Regarding new beta, those, who tries to understand what's going on under the hood should love the new filtering log: Note that besides Web requests you can now see or block(!) other connections, those which your browser will never show you. Basically, Adguard now provides Firewall-like filtering rules: blocking or unblocking connections from a specific app to any remote endpoint.
This is exciting news, from both a privacy and security perspective. I will play with this beta right away. I always respect your honesty.
That didn't work. If I untick 'Filter HTTPS protocol' all is OK. I generally want that option ticked, but will just have to untick it if I use K-Meleon.
@avatar Does ticking 'Filter HTTPS protocol' expose me to any risk as per discussion here?: https://www.wilderssecurity.com/thr...nd-security-firms-stop-trashing-https.391887/
Just check it on https://badssl.com/dashboard/ and https://www.ssllabs.com/ssltest/viewMyClient.html There were too much fearmongering about this lately, but anyway, if you use an HTTPS filtering software, you'd better remember those two websites and check it there.
If https filtering is not working for K-Meleon, you should file an issue for compatibility here: https://github.com/AdguardTeam/AdguardForWindows/issues Also, you can use the extension for https filtering and the program for http filtering(called by me as Disintegration Mode, you may simply call it as Commish Mode ). If you use this setup though, there are certain things that you need to take care of or be aware of.

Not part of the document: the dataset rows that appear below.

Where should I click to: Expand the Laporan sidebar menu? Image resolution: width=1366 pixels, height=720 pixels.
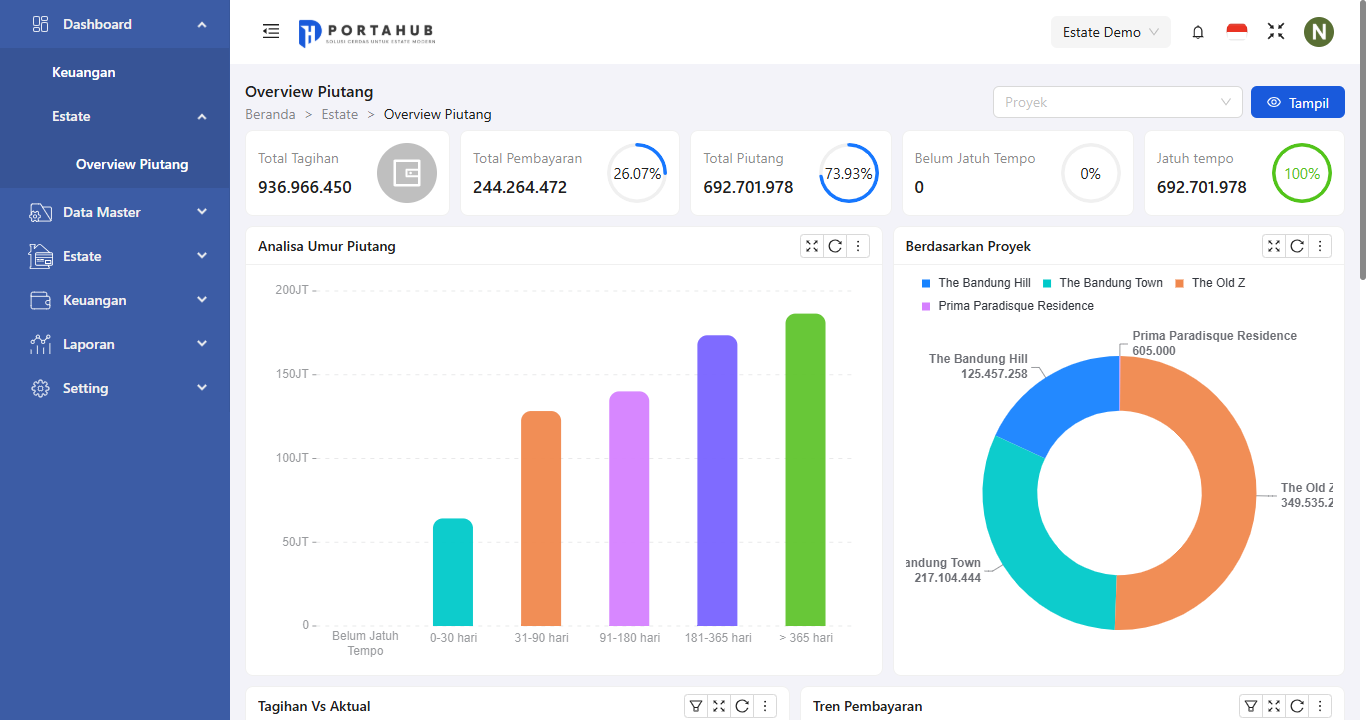[x=115, y=344]
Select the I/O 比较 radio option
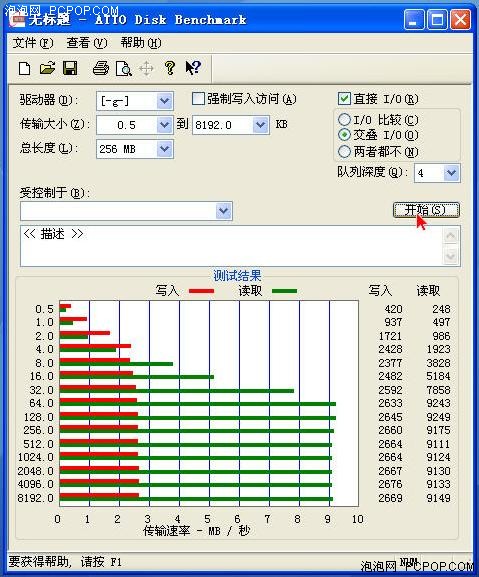 click(344, 119)
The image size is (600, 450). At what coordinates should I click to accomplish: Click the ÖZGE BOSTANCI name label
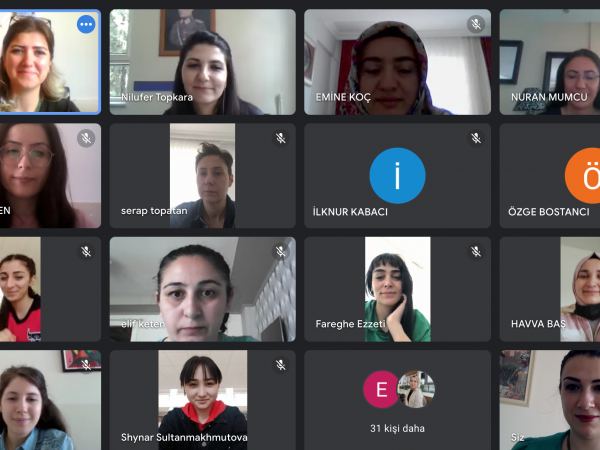pyautogui.click(x=549, y=212)
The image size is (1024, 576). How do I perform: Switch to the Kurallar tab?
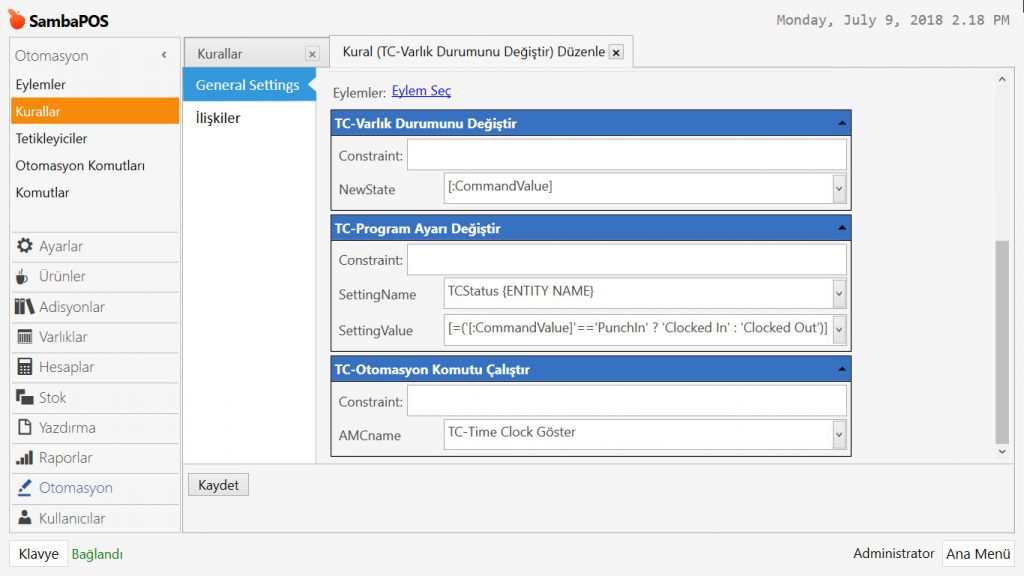(220, 54)
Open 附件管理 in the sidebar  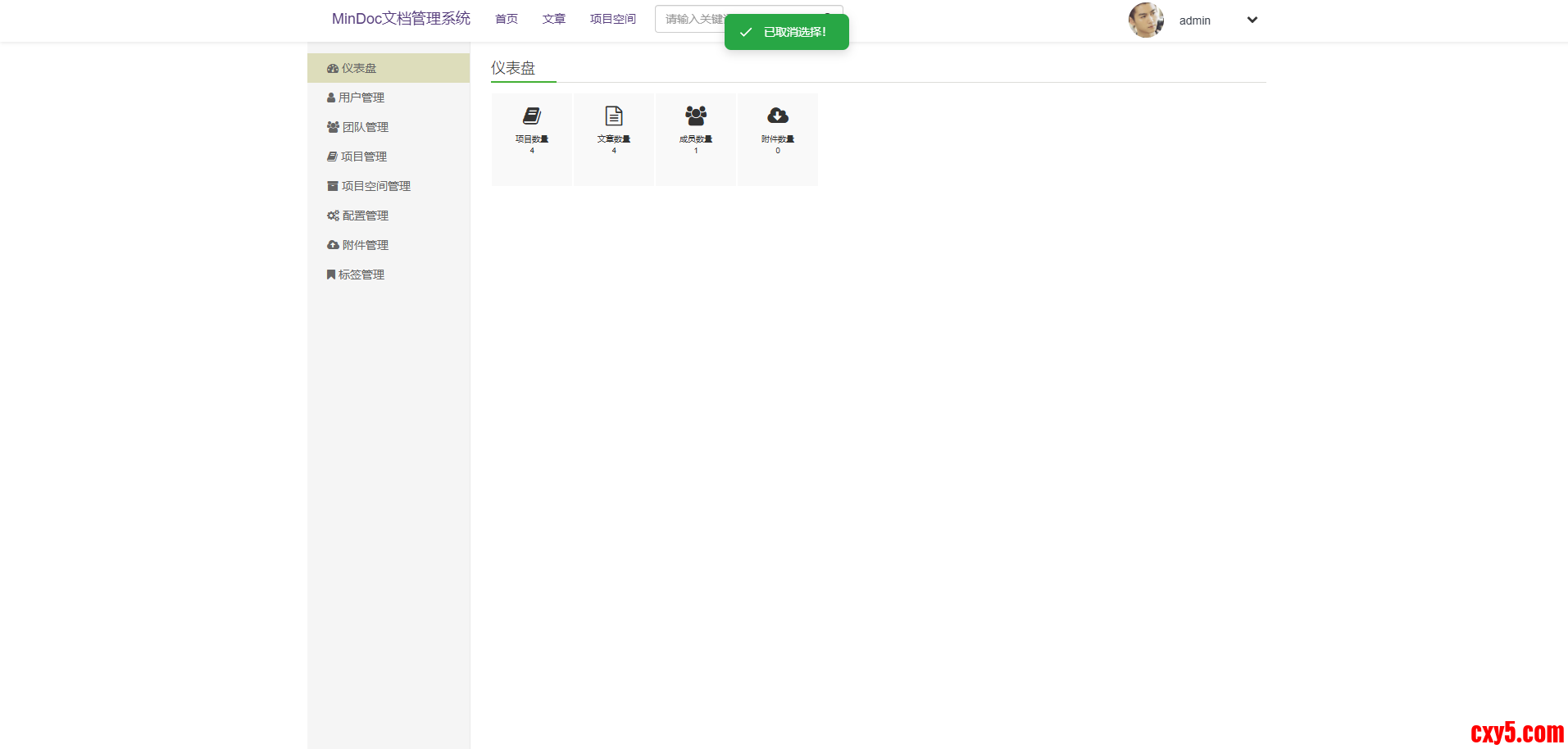(x=365, y=245)
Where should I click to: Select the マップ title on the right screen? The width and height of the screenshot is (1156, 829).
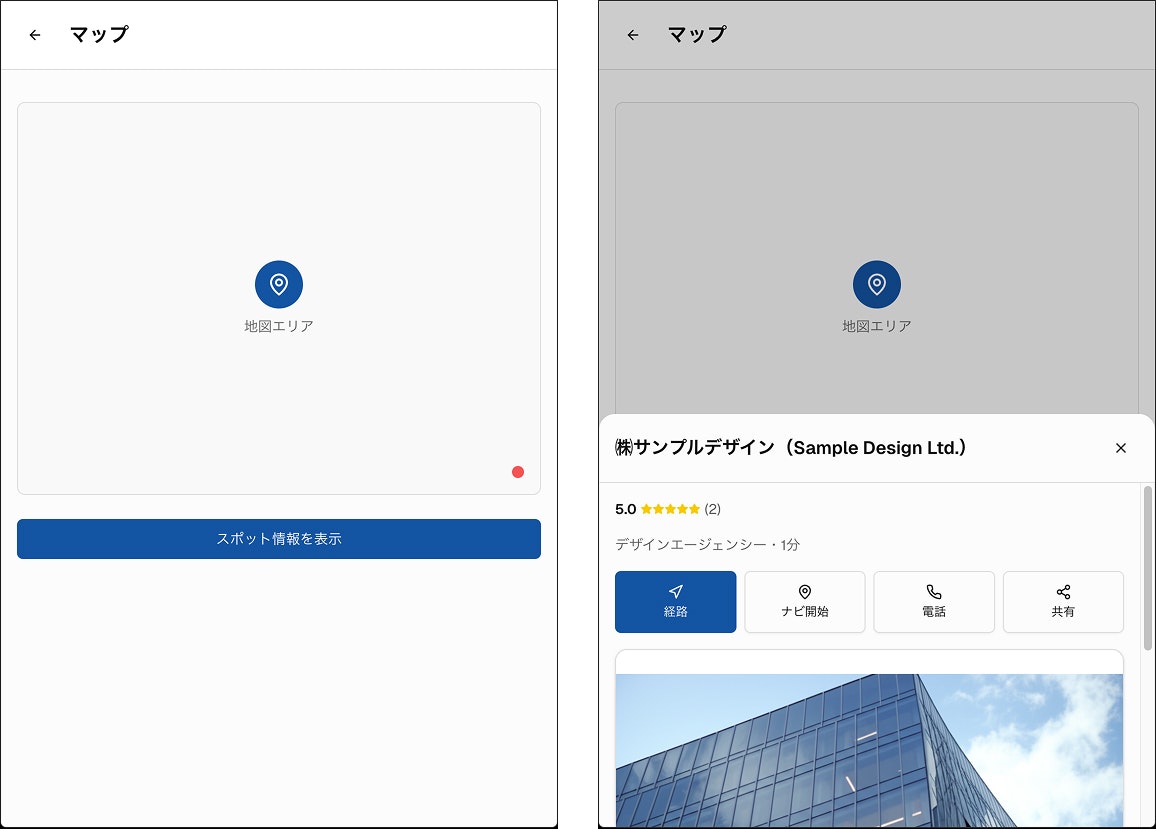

I will elaborate on this if only you're interested. One thing about this is that you don't have to use the adguard certificate as default browser certificate would be used, so the question you rose above in one of the post will be handled itself.
I have currently disabled https filtering to see the effects for me, but I doubt I will be using K-Meleon (no Lastpass integration) so I may switch it on again, and just disable it if I do use K-Meleon. But could you elaborate on 'Commish mode'?
@paulderdash K-Meleon is listed in their filtered apps section, so it should be filtered just right. If it's not doing it, then it should be checked for compatibility. That's why I told you to file an issue on github page. As for your question, In this mode, we use the program for http filtering and the extension for https filtering. But there are certain things you need to understand for this:- Alongwith adblocking, other features like stealth mode, etc. will also not work for https sites. You will need to subscribe to an additional filter list for blocking ads arising from https sites on http pages. This mode could also be used in Adguard proxy mode, where Adguard acts as a proxy server. And here it would block ads(no cosmetic filter) even on https sites. An advantage is you don't depend on the Adguard certificate for filtering, so all those aspects of MITM attacks, limitations and drawbacks of an external software certificate are done away with. That's basically, the crux of it all, some tiny bits, you'll understand if you use it.
@guest, I had a reply from AG (Github). The 'Reinstall Certificate' in Adguard did not work, but installing it manually in K-Meleon did. Open 'Certificate Manager' on any untrusted site > Import > Find and open "Adguard personal CA" certificate, located in "C:\ProgramData\Adguard\NetworkTemp\SSL" > Click all 3 boxes on next panel and OK. Thanks for your input.
good for you brother And actually I have a different way of auto installing certificate unlike the one suggested in the github issue.